• [Problem description] Please filter the data below down to the lines holding the string "will".

• [Information provided]
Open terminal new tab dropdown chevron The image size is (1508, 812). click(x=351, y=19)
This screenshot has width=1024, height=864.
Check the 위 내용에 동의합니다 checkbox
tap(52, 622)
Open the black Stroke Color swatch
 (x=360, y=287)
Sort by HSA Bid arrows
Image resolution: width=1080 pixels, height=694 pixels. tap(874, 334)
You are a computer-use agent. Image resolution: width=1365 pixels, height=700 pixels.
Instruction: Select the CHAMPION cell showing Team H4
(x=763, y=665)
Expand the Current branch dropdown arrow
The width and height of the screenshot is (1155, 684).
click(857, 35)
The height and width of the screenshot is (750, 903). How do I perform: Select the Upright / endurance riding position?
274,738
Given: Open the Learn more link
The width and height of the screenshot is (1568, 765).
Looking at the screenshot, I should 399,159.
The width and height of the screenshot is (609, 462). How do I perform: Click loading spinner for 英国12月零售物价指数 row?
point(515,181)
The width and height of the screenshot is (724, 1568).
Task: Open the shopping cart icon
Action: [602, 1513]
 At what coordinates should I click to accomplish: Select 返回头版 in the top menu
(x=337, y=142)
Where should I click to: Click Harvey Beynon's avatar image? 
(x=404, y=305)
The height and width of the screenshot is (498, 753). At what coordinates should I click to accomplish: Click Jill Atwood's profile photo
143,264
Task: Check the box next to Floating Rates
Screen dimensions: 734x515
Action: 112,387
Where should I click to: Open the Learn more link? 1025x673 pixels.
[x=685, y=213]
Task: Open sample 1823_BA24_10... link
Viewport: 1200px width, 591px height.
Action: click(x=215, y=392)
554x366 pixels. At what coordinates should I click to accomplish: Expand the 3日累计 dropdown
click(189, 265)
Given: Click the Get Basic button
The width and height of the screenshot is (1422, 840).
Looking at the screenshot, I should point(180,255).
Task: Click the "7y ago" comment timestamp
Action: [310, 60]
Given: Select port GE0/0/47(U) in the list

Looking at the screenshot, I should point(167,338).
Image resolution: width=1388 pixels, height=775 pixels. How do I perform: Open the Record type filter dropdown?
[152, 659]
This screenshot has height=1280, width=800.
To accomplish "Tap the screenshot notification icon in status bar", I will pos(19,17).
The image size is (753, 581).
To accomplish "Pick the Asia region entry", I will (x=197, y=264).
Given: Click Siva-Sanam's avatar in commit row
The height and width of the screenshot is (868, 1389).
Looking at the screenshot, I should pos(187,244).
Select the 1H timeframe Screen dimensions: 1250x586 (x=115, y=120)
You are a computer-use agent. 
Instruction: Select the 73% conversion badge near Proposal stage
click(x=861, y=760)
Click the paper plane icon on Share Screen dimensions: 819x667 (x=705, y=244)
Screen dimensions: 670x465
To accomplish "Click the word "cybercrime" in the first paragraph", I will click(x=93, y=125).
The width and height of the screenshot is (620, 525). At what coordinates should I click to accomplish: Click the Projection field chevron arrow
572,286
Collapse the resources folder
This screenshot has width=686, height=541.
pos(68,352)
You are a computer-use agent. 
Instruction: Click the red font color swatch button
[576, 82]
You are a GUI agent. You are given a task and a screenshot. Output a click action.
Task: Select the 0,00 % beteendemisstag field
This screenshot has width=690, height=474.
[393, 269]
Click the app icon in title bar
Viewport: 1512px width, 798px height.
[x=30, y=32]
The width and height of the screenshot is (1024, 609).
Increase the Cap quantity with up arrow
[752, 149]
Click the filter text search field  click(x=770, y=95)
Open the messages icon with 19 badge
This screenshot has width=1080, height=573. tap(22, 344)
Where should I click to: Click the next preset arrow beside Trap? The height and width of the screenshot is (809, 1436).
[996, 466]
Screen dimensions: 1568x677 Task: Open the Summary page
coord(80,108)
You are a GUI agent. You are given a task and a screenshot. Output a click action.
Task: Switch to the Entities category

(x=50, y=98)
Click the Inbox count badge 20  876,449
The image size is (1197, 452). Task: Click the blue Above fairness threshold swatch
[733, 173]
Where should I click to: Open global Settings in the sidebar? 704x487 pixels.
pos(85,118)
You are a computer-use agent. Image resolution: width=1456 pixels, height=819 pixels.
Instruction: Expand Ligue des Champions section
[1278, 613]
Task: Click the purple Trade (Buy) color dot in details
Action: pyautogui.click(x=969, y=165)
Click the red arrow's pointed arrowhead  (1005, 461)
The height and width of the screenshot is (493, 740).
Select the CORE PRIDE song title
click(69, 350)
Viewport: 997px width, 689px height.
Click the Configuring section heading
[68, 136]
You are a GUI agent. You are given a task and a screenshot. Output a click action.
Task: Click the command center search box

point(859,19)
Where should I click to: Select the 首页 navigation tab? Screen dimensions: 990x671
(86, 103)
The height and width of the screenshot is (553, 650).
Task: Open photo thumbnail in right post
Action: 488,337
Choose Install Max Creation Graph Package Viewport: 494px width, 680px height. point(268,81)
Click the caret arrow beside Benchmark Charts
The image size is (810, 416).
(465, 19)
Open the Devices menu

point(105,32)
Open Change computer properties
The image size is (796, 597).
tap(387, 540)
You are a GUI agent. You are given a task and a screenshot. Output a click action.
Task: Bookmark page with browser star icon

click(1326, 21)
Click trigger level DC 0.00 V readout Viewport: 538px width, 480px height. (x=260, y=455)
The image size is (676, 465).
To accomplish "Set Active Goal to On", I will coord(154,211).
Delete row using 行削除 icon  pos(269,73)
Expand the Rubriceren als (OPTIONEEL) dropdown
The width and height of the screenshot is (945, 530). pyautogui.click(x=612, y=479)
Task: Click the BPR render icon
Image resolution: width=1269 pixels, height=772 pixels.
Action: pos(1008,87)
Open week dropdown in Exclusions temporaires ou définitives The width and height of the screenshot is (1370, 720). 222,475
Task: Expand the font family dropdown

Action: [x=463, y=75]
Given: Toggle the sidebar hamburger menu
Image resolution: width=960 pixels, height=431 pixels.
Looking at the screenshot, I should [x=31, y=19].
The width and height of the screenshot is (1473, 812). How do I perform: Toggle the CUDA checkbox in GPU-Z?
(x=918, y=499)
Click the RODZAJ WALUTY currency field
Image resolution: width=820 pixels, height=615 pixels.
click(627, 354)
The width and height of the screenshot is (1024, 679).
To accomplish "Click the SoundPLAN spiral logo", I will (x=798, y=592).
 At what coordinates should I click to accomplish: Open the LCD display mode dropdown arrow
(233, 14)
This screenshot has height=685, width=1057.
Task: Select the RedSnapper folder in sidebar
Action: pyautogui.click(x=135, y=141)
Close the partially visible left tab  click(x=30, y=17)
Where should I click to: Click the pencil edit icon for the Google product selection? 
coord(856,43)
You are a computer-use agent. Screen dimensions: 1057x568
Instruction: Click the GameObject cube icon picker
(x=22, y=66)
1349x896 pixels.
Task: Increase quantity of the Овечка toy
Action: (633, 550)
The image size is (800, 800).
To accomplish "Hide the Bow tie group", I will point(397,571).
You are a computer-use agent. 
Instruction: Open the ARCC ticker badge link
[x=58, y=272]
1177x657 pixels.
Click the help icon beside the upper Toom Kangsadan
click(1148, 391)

• [Answer to the exercise]
To accomplish "Tap the screenshot notification icon in status bar", I will pos(19,17).
To accomplish "Pick the Asia region entry", I will (x=197, y=264).
To accomplish "Click the word "cybercrime" in the first paragraph", I will click(x=93, y=125).
To accomplish "Set Active Goal to On", I will coord(154,211).
To accomplish "Click the SoundPLAN spiral logo", I will (x=798, y=592).
To accomplish "Hide the Bow tie group", I will point(397,571).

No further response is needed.